6 réflexions sur « Les digues du Bangladesh (Attali au-delà de la honte), épisode 4 »

  1. Parallèlement à ma lecture de Fred Pearce (quand meurent les grands fleuves) je poursuis, avec lenteur mais application, celle de Silenced rivers de Patrick McCully que Fabrice doit certainement connaître. Un bouquin formidable, dont quelques lignes ici et là sont consacrées au Bangladesh…

  2. Lors d’une petite sortie sur le littoral atlantique, encore étudiant, je me rappelle d’un géomorphologue décrivant les divers aménagements réalisés par les ingénieurs pour stabiliser le trait de côté, et les fâcheuses conséquences qu’ils induisaient. À la question d’une étudiante se demandant bien pourquoi on continuait depuis tant d’années à faire les mêmes conneries produisant toujours les mêmes effets désastreux, il répondit : « ils ne pensent pas comme nous ». C’est là le problème majeur, je crois. Alors si par dessus le marché, il y a des histoires de gros sous, on a une belle histoire ô combien navrante, comme celle que nous narre Fabrice. L’entretien avec Gaston Dumas devrait être intéressant. Vivement demain !

  3. Entre 2002 et 2004 s’est tenu dans les régions Midi-Pyrénées et Aquitaine un débat public sur la nécessité de noyer la cuvette de Charlas (sud de la Haute-Garonne) avec construction d’une digue en terre pour fermer ladite cuvette, qui aurait dû donner naissance à un réservoir d’un million de m3 d’eau.
    Le chargé de mission du SMEAG (Syndicat Mixte d’Etudes et d’Aménagement de la Garonne)a osé publier des documents avec des erreurs que n’aurait pas commises un enfant de CM1 pour peu qu’il ait bien lu son livre de géographie, mettant par exemple la Garonne à l’étiage au printemps alors que c’est à cette période que le fleuve est alimenté par la fonte des neiges et que peuvent se produire des crues.
    Sa tactique consistait à modifier les informations contenues dans ses documents au fur et à mesure que les 10 réunions du débat public avançaient, montrant par là-même son « ouverture » et sa « prise en compte des participants » ! Oui pour ce monsieur, les données n’étaient que de simples informations alors qu’on aurait pour le moins attendu une expertise.
    Et si des personnes et des associations avisées ne s’étaient pas présentées au débat public, aurait-on construit ce réservoir avec des données géographiques et géologiques plus qu’approximatives ? La réponse est pour l’instant que Charlas est encore dans les cartons mais c’est surtout parce la région Midi-Pyrénées n’a pas l’argent pour le financer.

  4. Je crois qu’Anne-Marie résume bien les choses : le Bangladesh est partout, même à Charlas.

    Bien sûr les échelles sont différentes!
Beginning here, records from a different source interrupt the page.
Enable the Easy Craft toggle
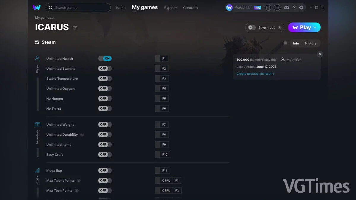The image size is (356, 200). click(x=105, y=154)

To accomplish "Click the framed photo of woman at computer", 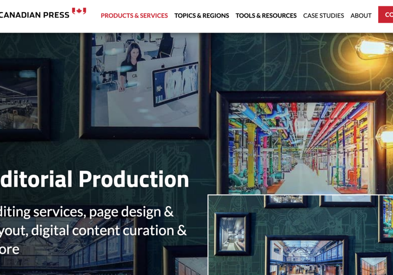I will coord(144,79).
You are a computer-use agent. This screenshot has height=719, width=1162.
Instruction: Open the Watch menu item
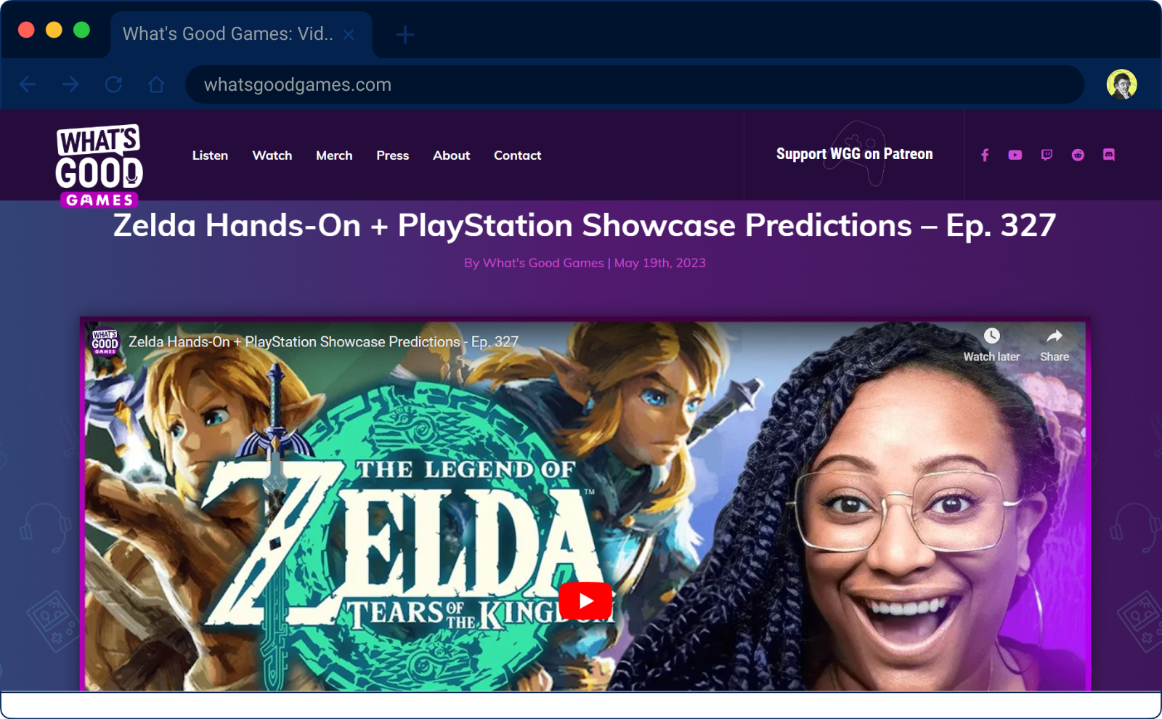(x=272, y=155)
Les nombres de km2, d’humains, d’euros touchés sont bien plus faibles.

    Mais à la base partout, c’est le même mode de pensée réductionniste, destructeur, prédateur qui est à l’oeuvre. Et quelle oeuvre !

    MH

  5. Oui. Et je ne peux m’empêcher de penser à l’hypocrisie qui se cache derrière chaque déplacement d’un dirigeant, d’un diplomate, chaque décision d’un Grenelle, d’un G8-20 ou autres huiles, chaque budget d’aide humanitaire voté…
    Entre ceux qui pensent sincèrement qu’ils vont sauver les hommes, sans tenir compte de leurs besoins réels et de leur environnement, ceux qui pensent à la gloire éternelle que leur apporteront des contructions toujours plus imposantes et ceux qui ne voient que de bonnes occasions à plus ou moins court terme de ramasser de gros paquets de pognon, ça donne un dangereux cocktail d’egos boursoufflés – ignorants et/ou manipulateurs.
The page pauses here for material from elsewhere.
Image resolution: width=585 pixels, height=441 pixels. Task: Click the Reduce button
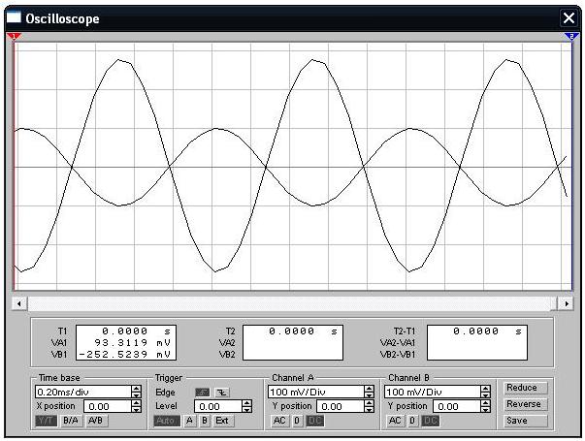[x=522, y=388]
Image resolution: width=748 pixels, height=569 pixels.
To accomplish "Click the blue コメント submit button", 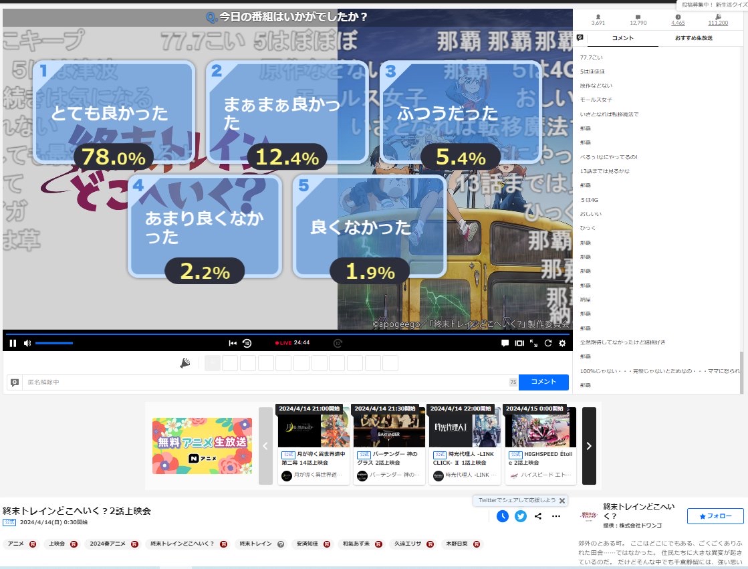I will click(543, 382).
    Une belle illustration d’hypocrisie, extraite du docu dont je parlais hier. Peter Brabeck, Président de Nestlé, pense qu’il faut privatiser l’approvisionnement en eau, car l’eau, comme toute denrée alimentaire doit avoir une valeur marchande. Ainsi, tout le monde sera bien conscient qu’elle a un coût et « qu’on essaye d’aider la frange de la population qui n’a pas accès à l’eau », dit-il.

  6. Matthieu H. dit : »c’est le même mode de pensée réductionniste, destructeur, prédateur qui est à l’oeuvre. Et quelle oeuvre » et j’ajoute, dans le fond arrogant, imperméable au doute..Il y a quelques années 1987, réédition 1999 Hervé Sireix avait écrit : « Le zéro mépris »,dans le contexte de l’entreprise au sens large, et si les formes de ce mépris ont pu changer, le fonds demeure, en béton.